Data START

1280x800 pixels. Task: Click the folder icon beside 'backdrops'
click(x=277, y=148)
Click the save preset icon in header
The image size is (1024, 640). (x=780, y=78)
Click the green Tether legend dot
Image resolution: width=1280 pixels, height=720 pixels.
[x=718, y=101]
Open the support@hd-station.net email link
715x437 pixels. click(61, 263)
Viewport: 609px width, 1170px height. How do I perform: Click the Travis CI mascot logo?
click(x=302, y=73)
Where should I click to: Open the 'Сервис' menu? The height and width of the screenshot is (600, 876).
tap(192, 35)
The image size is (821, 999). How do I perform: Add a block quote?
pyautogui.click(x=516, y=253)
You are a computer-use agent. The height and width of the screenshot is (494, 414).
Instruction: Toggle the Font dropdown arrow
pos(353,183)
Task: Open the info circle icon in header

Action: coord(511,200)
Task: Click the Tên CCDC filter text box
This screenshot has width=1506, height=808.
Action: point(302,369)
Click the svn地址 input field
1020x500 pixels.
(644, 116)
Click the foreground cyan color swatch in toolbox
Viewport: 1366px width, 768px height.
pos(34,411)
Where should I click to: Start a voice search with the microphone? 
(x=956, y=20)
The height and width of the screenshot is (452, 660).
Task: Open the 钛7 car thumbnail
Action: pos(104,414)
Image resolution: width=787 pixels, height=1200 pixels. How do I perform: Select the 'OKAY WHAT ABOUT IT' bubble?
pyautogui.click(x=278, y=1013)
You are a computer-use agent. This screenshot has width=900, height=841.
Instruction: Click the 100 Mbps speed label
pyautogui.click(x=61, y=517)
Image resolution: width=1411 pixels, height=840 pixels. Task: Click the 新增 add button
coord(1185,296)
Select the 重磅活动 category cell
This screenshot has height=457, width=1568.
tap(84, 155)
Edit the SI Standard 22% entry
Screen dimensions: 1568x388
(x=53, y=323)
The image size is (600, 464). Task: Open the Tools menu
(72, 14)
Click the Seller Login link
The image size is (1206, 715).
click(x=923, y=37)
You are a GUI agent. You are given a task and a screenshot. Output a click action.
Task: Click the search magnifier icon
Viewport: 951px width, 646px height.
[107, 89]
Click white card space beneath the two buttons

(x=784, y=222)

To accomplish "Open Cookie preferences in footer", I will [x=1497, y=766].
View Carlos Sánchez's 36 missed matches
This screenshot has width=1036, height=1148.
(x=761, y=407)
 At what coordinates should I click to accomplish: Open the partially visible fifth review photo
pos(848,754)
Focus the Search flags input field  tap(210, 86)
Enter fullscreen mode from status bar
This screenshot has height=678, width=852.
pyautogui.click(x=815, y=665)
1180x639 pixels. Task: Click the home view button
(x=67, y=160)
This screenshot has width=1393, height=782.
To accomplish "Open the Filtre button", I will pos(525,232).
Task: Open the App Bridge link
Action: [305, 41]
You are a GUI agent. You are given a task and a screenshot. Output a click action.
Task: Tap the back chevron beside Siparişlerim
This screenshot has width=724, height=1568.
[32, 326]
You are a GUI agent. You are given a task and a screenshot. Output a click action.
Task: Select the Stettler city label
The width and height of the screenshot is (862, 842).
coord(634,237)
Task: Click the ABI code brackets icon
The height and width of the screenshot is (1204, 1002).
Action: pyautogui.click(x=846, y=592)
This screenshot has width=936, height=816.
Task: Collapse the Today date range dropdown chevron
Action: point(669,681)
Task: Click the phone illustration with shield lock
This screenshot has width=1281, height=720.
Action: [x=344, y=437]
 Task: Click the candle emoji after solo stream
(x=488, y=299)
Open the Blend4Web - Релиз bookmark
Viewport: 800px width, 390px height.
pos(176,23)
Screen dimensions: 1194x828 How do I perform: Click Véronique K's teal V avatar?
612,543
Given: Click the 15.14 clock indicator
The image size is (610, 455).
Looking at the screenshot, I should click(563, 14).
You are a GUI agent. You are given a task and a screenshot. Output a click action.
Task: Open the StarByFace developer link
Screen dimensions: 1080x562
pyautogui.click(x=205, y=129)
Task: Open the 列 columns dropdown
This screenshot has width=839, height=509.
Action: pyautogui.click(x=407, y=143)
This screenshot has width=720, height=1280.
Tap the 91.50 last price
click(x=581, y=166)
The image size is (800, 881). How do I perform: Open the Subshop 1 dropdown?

Data END

Return every entry exactly as given.

▸ Task response
1280x800 pixels. Task: Click the folder icon beside 'backdrops'
click(x=277, y=148)
Click the save preset icon in header
The image size is (1024, 640). (x=780, y=78)
Click the green Tether legend dot
Image resolution: width=1280 pixels, height=720 pixels.
[x=718, y=101]
Open the support@hd-station.net email link
715x437 pixels. click(61, 263)
Viewport: 609px width, 1170px height. How do I perform: Click the Travis CI mascot logo?
click(x=302, y=73)
Where should I click to: Open the 'Сервис' menu? The height and width of the screenshot is (600, 876).
tap(192, 35)
The image size is (821, 999). How do I perform: Add a block quote?
pyautogui.click(x=516, y=253)
You are a computer-use agent. The height and width of the screenshot is (494, 414).
Instruction: Toggle the Font dropdown arrow
pos(353,183)
Task: Open the info circle icon in header

Action: coord(511,200)
Task: Click the Tên CCDC filter text box
This screenshot has width=1506, height=808.
Action: point(302,369)
Click the svn地址 input field
1020x500 pixels.
(644, 116)
Click the foreground cyan color swatch in toolbox
Viewport: 1366px width, 768px height.
pos(34,411)
Where should I click to: Start a voice search with the microphone? 
(x=956, y=20)
The height and width of the screenshot is (452, 660).
Task: Open the 钛7 car thumbnail
Action: pos(104,414)
Image resolution: width=787 pixels, height=1200 pixels. How do I perform: Select the 'OKAY WHAT ABOUT IT' bubble?
pyautogui.click(x=278, y=1013)
You are a computer-use agent. This screenshot has width=900, height=841.
Instruction: Click the 100 Mbps speed label
pyautogui.click(x=61, y=517)
Image resolution: width=1411 pixels, height=840 pixels. Task: Click the 新增 add button
coord(1185,296)
Select the 重磅活动 category cell
This screenshot has height=457, width=1568.
tap(84, 155)
Edit the SI Standard 22% entry
Screen dimensions: 1568x388
(x=53, y=323)
The image size is (600, 464). Task: Open the Tools menu
(72, 14)
Click the Seller Login link
The image size is (1206, 715).
click(x=923, y=37)
You are a GUI agent. You are given a task and a screenshot. Output a click action.
Task: Click the search magnifier icon
Viewport: 951px width, 646px height.
[107, 89]
Click white card space beneath the two buttons

(x=784, y=222)

To accomplish "Open Cookie preferences in footer", I will [x=1497, y=766].
View Carlos Sánchez's 36 missed matches
This screenshot has width=1036, height=1148.
(x=761, y=407)
 At what coordinates should I click to accomplish: Open the partially visible fifth review photo
pos(848,754)
Focus the Search flags input field  tap(210, 86)
Enter fullscreen mode from status bar
This screenshot has height=678, width=852.
pyautogui.click(x=815, y=665)
1180x639 pixels. Task: Click the home view button
(x=67, y=160)
This screenshot has width=1393, height=782.
To accomplish "Open the Filtre button", I will pos(525,232).
Task: Open the App Bridge link
Action: [305, 41]
You are a GUI agent. You are given a task and a screenshot. Output a click action.
Task: Tap the back chevron beside Siparişlerim
This screenshot has width=724, height=1568.
[32, 326]
You are a GUI agent. You are given a task and a screenshot. Output a click action.
Task: Select the Stettler city label
The width and height of the screenshot is (862, 842).
coord(634,237)
Task: Click the ABI code brackets icon
The height and width of the screenshot is (1204, 1002).
Action: pyautogui.click(x=846, y=592)
This screenshot has width=936, height=816.
Task: Collapse the Today date range dropdown chevron
Action: point(669,681)
Task: Click the phone illustration with shield lock
This screenshot has width=1281, height=720.
Action: [x=344, y=437]
 Task: Click the candle emoji after solo stream
(x=488, y=299)
Open the Blend4Web - Релиз bookmark
Viewport: 800px width, 390px height.
pos(176,23)
Screen dimensions: 1194x828 How do I perform: Click Véronique K's teal V avatar?
612,543
Given: Click the 15.14 clock indicator
The image size is (610, 455).
Looking at the screenshot, I should click(563, 14).
You are a GUI agent. You are given a task and a screenshot. Output a click action.
Task: Open the StarByFace developer link
Screen dimensions: 1080x562
pyautogui.click(x=205, y=129)
Task: Open the 列 columns dropdown
This screenshot has width=839, height=509.
Action: pyautogui.click(x=407, y=143)
This screenshot has width=720, height=1280.
Tap the 91.50 last price
click(x=581, y=166)
The image size is (800, 881). How do I perform: Open the Subshop 1 dropdown?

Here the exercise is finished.